Noradrenaline and acetylcholine shape functional connectivity organization of NREM substages: An empirical and simulation study

Sleep onset is characterized by a departure from arousal, and can be separated into well-differentiated stages: NREM (which encompasses three substages: N1, N2 and N3) and REM (Rapid Eye Movement). Awake brain dynamics are maintained by various wake-promoting mechanisms, particularly the neuromodulators Acetylcholine (ACh) and Noradrenaline (NA), whose levels naturally decrease during the transition to sleep. The combined influence of these neurotransmitters on brain connectivity during sleep remains unclear, as previous models have examined them mostly in isolation or only in deep sleep. In this study, we analyze fMRI data obtained from healthy individuals and employ a whole-brain model to investigate how changes in brain neurochemistry during NREM sleep, specifically involving ACh and NA, affect the Functional Connectivity (FC) of the brain.
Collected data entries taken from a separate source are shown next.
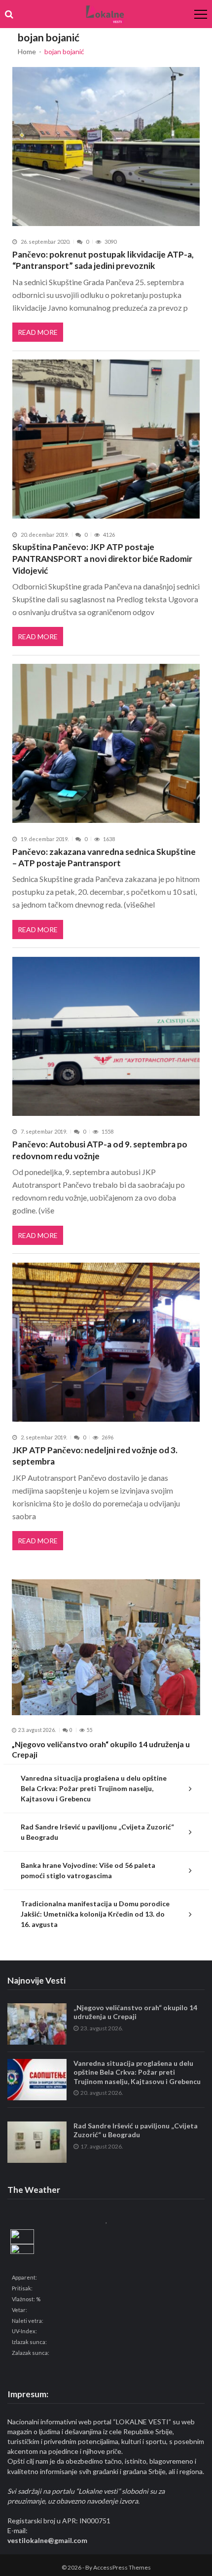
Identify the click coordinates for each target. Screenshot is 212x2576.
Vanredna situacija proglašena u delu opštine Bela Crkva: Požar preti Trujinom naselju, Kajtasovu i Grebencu (94, 1788)
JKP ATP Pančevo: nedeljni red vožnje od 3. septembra (94, 1456)
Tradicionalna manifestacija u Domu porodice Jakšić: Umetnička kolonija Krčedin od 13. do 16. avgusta (95, 1913)
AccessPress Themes (122, 2567)
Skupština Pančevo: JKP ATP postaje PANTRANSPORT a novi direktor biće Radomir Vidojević (102, 558)
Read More (38, 332)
FC analysis reveals distinct connectivity changes: a decrease in Locus Coeruleus (LC) connectivity with the cortex during N2 and N3, and a decrease in Basal Forebrain (BF) connectivity with the cortex during N3. Additionally, compared to Wakefulness (W), there is a transition to a more integrated state in N1 and a more segregated state in N3. Using a Wilson-Cowan whole-brain model, informed by an empirical con-nectome and a heterogeneous receptivity map of neuromodulators, we explored possible mechanisms underlying these dynamics. We fit the model adjusting the coupling and input-output slope of the whole-brain model to account for ACh and NA, respectively, and show that region-specific neurotransmitter effect is key to explain their effects on FC. This work enhances our understanding of neurotransmitters' roles in modulating sleep stages and their significant contribution to brain state transitions between different states of consciousness, both in health and disease.